[start PASSAGE GIVEN]

This post argues that a coalition of interests around economic and demographic growth has not only created significant inequalities across the world, but has also been the main factor driving global environmental degradation. It is demographic growth in combination with a particular form of tech-led capitalist economic growth that has been the main driver of global environmental change, of which climate change is but a small part.
Economic Growth
Economic growth has for many decades been seen by economists and international organisations alike as the key means through which poverty can be eliminated, especially in the economically poorer countries of the world. This powerful mantra lay at the heart of the Millennium Development Goals (MDGs, 2000-2015) and has more recently been central to aspirations for the achievement of the Sustainable Development Goals (SDGs, 2015-2030). Yet, as I have frequently argued elsewhere,[i] these aspirations have never been achieved, they focus on absolute poverty rather than relative poverty, and the resultant unfettered economic growth has almost always been associated with an increase in inequalities. For those concerned with equity and who define “development” primarily as the reduction of inequalities, policies designed to increase growth alone are doomed to failure and need to be replaced.
National policies and international frameworks focused on growth primarily support the interests of those private sector companies and global corporations that have worked so assiduously to shape the UN rhetoric around economic growth and innovation. Digital tech companies have long been at the forefront of this, not only driving growth, but also reaping the benefits of so doing.[ii] Economic growth is deemed to be essential both to expand markets and also to increase labour productivity, whereby owners of the means of production can extract surplus value.
In trying to consider alternative models of socio-economic activity, I have often used the notion a “no-growth” economy as a heuristic device, encouraging audiences to consider how economic activity might be organised if growth was somehow prohibited. Although there are many potential outcomes, one of the most interesting is the thought that the pressures to achieve a reduction in inequalities might increase under such conditions, thus leading to a fairer and more equitable society. I have also found the work of the Post-Autistic Economics Network to be a helpful source of inspiration, challenging as it does many of the usually taken for granted assumptions of neo-classical (and indeed neo-liberal) economics.[iii]
Demographic growth
Recent debates about the balance between the positive and negative impacts of demographic growth on the economy have highlighted their inextricable intertwining with the rhetorics of economic growth.[iv] On the one hand there are those who argue that ageing populations with few young and economically productive people are deeply problematic for economic growth, and that policies to encourage higher birth rates or immigration are essential to enable economic viability. Years ago, I thus well remember the French advertising campaign to encourage families to have more children, beautifully encapsulated in this postcard:

On the other, are those who point to a demographic dividend in Africa, through which increasing numbers of young people are going to drive the economy forward, fuelled especially by the potential of digital tech. See for example, this image below from Invest Africa in an article entitled How can Africa harness its demographic dividend (and note its emphasis on digital tech).

Both arguments are deeply problematic. In the African case, this naïve dream is only going to be possible if young people are well educated and jobs are available for them; it seems more likely that this will actually be a demographic millstone rather than a dividend. The “problem” of an ageing population likewise only becomes serious if systems are put in place to extend human life at high cost for long periods of time, or if labour productivity stagnates or declines.[v]
Much of the international debate concerning demographic change has been articulated around its interconnectedness with economic growth. Put simply, the interests underlying the continued drive for economic growth are frequently the same as those that advocate for population increase as being positive and that technology can continue to ensure a healthy lifestyle for a very much larger human population. Rather less interest has surprisingly been devoted to what human experiences of such changes might be. This is especially so when the twin mantras of economic growth and demographic growth are confronted by their combined impact on the environment. This is particularly evident in the reactions over the last 50 years to The Club of Rome’s 1972 report on Limits to Growth,[vi] and to the much more recent and controversial film Planet of the Humans, produced by Michael Moore in 2019.

[end PASSAGE GIVEN]
[start MATERIAL]

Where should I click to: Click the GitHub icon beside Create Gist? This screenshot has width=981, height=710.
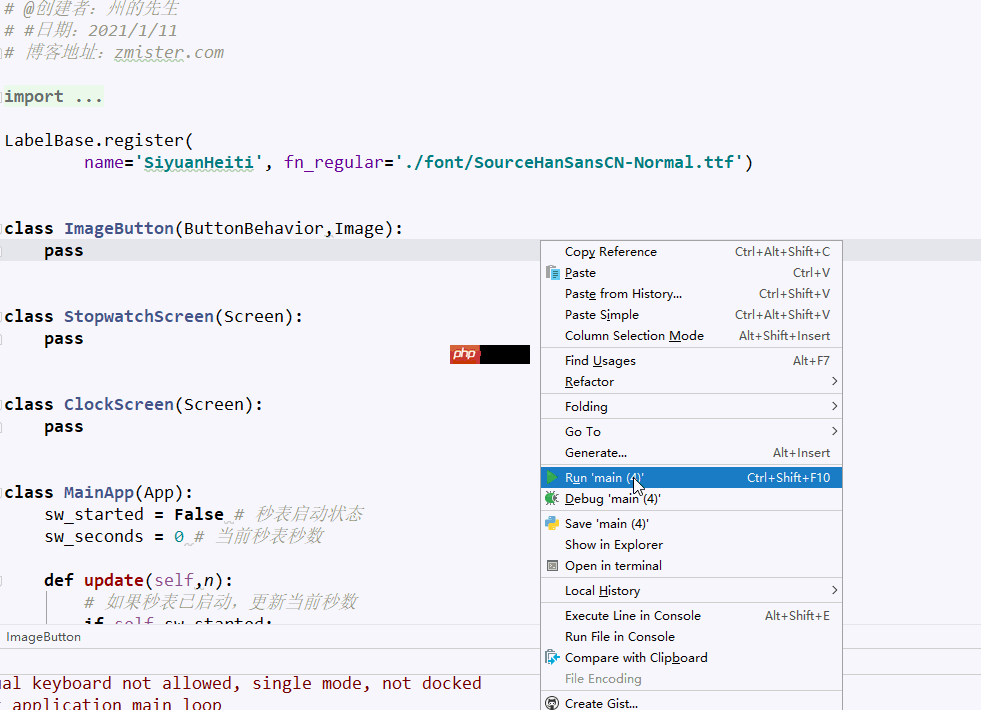pos(552,703)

[end MATERIAL]

> **TASK TO CARRY OUT**
Copy the post on growth and the environment verbatim, from "This post argues" up to and including "a small part.". Answer from the post on growth and the environment alone.

> **WRITTEN RESPONSE**
This post argues that a coalition of interests around economic and demographic growth has not only created significant inequalities across the world, but has also been the main factor driving global environmental degradation. It is demographic growth in combination with a particular form of tech-led capitalist economic growth that has been the main driver of global environmental change, of which climate change is but a small part.